Over breakfast at a diner, the two women spoke of Hidalgo’s aspirations to become a public official. Born in Colombia, in the early nineties, she had known the fear and uncertainty of a prolonged war. Kidnappings, killings, and bombings were commonplace. When Hidalgo turned five, her father got an engineering job in Lima, Peru, where they lived until the family moved to Mexico City, in 2000. Neither of the two democracies seemed perfect—violence and corruption were pervasive. And it wasn’t until Hidalgo’s family settled in west Houston, when she was fourteen, that she realized things could be different, albeit imperfect. As an undergraduate at Stanford, Hidalgo became fixated on the question of why government works in some places and not in others. Her research led her to Tahrir Square during the Arab Spring and, later on, to Beijing and Bangkok. Inspired, Hidalgo decided to become an activist herself, or perhaps a civil-rights lawyer. But the results of the 2016 election upended her plans. Change would take longer to effect from the outside—and that is why Hidalgo had come to ask for Goldman’s help. “I’m in,” the strategist told her.

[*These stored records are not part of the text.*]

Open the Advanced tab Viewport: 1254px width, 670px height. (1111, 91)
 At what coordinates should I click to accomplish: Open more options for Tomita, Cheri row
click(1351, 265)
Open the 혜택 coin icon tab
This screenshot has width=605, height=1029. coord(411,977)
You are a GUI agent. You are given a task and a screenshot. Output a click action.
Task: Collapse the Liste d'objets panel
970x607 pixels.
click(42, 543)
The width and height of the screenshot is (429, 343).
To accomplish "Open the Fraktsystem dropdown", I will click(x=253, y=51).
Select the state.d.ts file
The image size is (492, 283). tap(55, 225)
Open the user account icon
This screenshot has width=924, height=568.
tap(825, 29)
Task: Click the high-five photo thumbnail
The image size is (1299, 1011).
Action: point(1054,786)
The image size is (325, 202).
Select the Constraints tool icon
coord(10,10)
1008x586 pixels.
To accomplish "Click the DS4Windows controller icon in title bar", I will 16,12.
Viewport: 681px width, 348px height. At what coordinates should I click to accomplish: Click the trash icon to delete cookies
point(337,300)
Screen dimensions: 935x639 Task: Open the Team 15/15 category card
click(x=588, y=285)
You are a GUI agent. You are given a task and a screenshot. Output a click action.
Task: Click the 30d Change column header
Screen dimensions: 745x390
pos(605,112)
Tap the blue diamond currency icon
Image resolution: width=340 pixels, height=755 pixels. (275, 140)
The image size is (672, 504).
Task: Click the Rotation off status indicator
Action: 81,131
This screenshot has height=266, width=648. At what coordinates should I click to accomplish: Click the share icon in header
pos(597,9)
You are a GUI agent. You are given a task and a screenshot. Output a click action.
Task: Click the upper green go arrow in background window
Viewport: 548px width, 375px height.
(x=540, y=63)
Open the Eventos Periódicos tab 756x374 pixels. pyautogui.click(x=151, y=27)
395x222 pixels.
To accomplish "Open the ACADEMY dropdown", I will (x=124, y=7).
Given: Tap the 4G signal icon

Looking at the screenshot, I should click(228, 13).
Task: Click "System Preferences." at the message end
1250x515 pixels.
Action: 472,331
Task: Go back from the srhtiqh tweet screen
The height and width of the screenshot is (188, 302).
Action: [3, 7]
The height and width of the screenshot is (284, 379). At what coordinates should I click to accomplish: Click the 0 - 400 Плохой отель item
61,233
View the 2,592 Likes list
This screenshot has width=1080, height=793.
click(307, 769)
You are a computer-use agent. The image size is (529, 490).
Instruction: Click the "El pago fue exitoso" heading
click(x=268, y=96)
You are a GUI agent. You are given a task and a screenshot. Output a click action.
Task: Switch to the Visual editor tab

What Goldman noticed in Hidalgo others soon saw, as well. The bulk of her initial support came from groups such as Black Lives Matter and Indivisible. She was also endorsed by Run for Something, a progressive organization founded in the aftermath of Trump’s victory. The group’s co-founder, Ross Morales Rocketto, told me that he thought Hidalgo’s leadership could be an antidote to today’s grim politics. “So many candidates suck,” Morales Rocketto said. “They seem fine on the outside, and the moment you drill in a little bit you find a major character flaw.” Hidalgo, he added, was the complete opposite. “There’s an earnestness to her,” Morales Rocketto said. “People mistake that for being naïve—and they make that mistake at their own peril.” It wasn’t until the primaries were held, in March of 2018, that Hidalgo found an experienced campaign manager. “So many people were running for office and so many people were burned from Hillary’s loss that there was a massive supply-demand problem,” Hidalgo said. In Houston, though, she was the only Democrat who challenged Emmett.
When Hidalgo took office, in January of 2019, she became the first woman and first Latina elected to the position. She was also the first Democrat in nearly three decades to lead the five-member body that runs the Harris County government, formally known as the Commissioners Court. At Hidalgo’s first session, she set a tone markedly different than her predecessor’s. The meetings he led had rarely lasted more than an hour; her meetings went on for as many as nine. Hidalgo rescinded a rule limiting public discussions to only fifteen minutes and introduced progressive policies, such as a proposal for a fifteen-dollar minimum wage for county employees, criminal-justice and immigration reforms, and an expansion of health-care and voting rights.